Me sentía atrapado en un día eterno sin fin cual Bill Murray. Intentaba por todos los medios escapar para algún lado, pero por cada rincón se encontraba gente dispuesta a perturbarme. ¿Cómo podía ser posible que tanta gente hubiese ido a mi festejo? Me encerraba en el baño, me perdía por las partes perdidas y abandonadas del club, me hacía el dormido, hasta casi me provoqué un ataque epiléptico que nadie creyó… Que chico simpático dijo una vieja de ojos desorbitados y manos huesudas al verme tirado en el piso revoleando las piernas. Era mi abuela paterna, pero creo que tanto ella como yo negamos sea cierto.

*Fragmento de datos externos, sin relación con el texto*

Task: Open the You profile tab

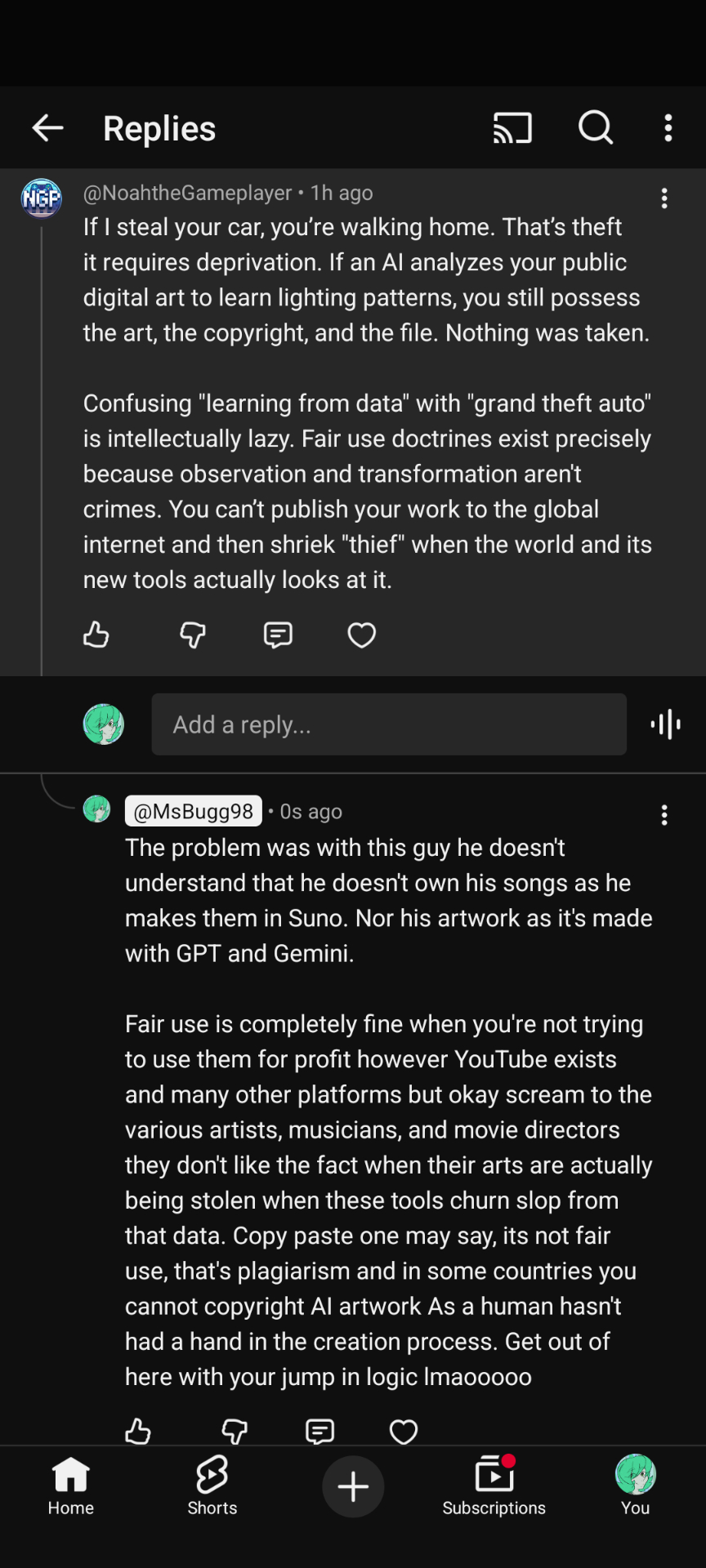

A la mañana, futbol. Me quedé en un rincón contando hormigas.
A media mañana, futbol. Me rasqué los huevos hasta sacarme costra.
Al mediodía, asado. Comí en un costado lejos de los olores a sudor juvenil.
A la tarde, futbol. Imaginen lo que hice.
A media tarde (interrumpiendo el futbol) torta y soplada de velas con tirada de orejas incluida. Nunca había tenido alucinaciones tan reales de asesinatos y sangre.
Después, un poco más de futbol hasta que el sol se escondiese.
Me sorprende, aún hoy en día, la energía de los niños. Pueden correr, caerse, seguir corriendo y estar frescos y listos para más corrida. No era mi momento de esplendor aquellos años, hoy puedo levantarme y fumar un porro, usar la mañana para trámites absurdos, llegar al mediodía para fumar otro porro, esperar a la una para empezar a tomar cerveza, a las cuatro (fumando un porro cada hora) mezclar con un poco de Fernet con coca para a las diez (ya lo suficiente ebrio y drogado) estar listo para salir. Repito, mis días de gloria estaban lejos en aquel tiempo. Pero creo que gracias a pasar encerrado -juntando odio al mundo sin razón- tanto tiempo es como puedo estar tan lucido hoy en día.
Pasadas las semanas mis compañeros seguirían hablando de aquel glorioso día en el club deportivo español, pero ya habían olvidado hace rato porqué habían estado ahí todos juntos. Para mi suerte, volvía a ser el ente olvidado en un rincón del aula.
Esas eran mis aventuras por esos años.